Later tradition regarded Archytas as the founder of rational and mathematical mechanics. Vitruvius includes him in a list of twelve authors who wrote works on mechanics. T.N. Winter presents evidence that the pseudo-Aristotelian Mechanical Problems might have been authored by Archytas and later mis-attributed to Aristotle.

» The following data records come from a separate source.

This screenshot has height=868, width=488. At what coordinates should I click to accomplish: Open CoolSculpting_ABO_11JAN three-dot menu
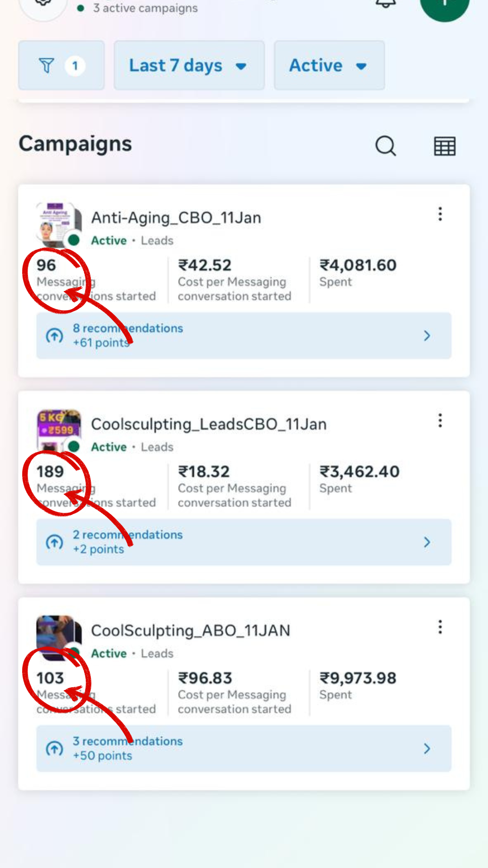click(x=440, y=627)
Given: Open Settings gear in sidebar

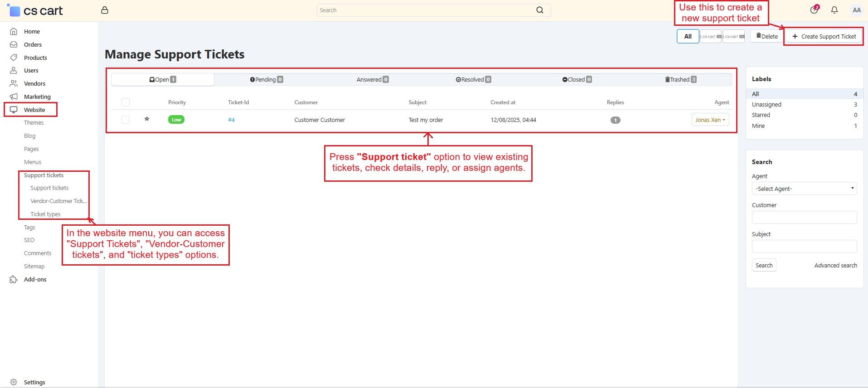Looking at the screenshot, I should [14, 382].
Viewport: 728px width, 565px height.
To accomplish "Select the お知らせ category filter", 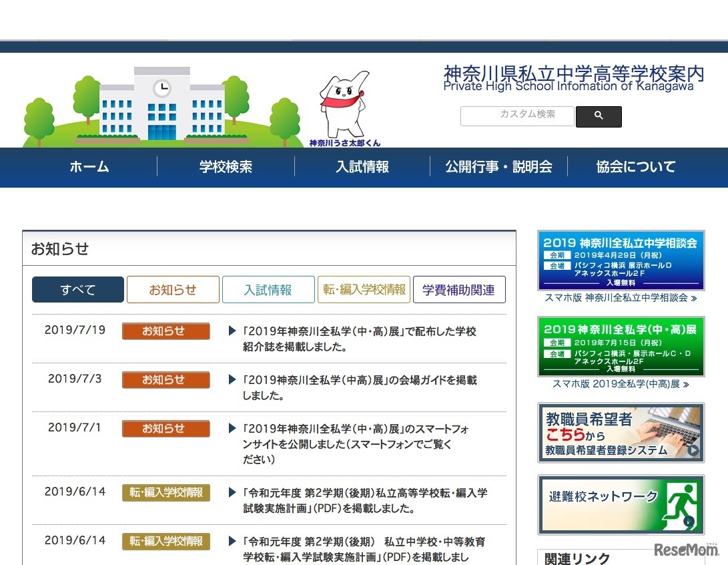I will (x=173, y=289).
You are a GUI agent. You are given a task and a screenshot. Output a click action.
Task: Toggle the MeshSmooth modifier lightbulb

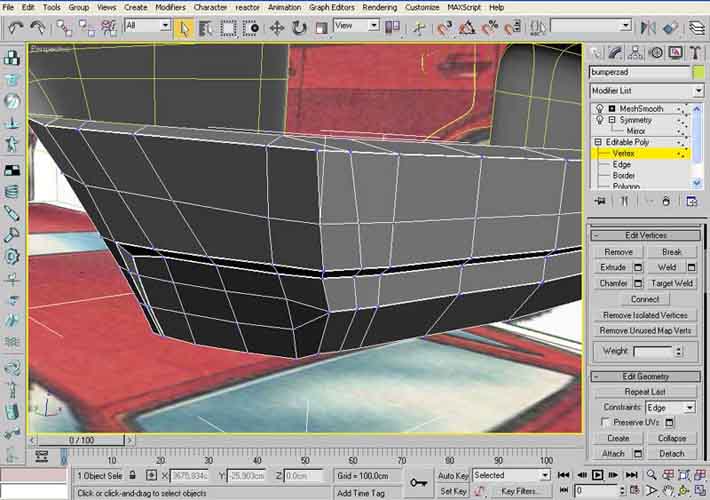click(x=598, y=108)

Archytas invented a baby rattle and the ratchet (raganella in Italian or tree frog), and is credited with inventing the screw and the pulley. Tradition also has it that Archytas the so-called "Archytas's flying dove", a mechanical flying dove. The sole mention of this from antiquity comes some five centuries after Archytas, when Aulus Gellius discusses a report by his mentor Favorinus:

Archytas made a wooden model of a dove with such mechanical ingenuity and art that it flew; so nicely balanced was it, you see, with weights and moved by a current of air enclosed and hidden within it. About so improbable a story I prefer to give Favorinus' own words: "Archytas the Tarentine, being in other lines also a mechanician, made a flying dove out of wood. Whenever it lit, it did not rise again."

Aulus Gellius views the reporting of the tradition as problematic, since it spreads implausible beliefs even if accompanied by skepticism.

A lunar crater named after Archytas is the Archytas crater, characterized by the Archytas Rima, and a main-belt asteroid discovered in 1997: 14995 Archytas.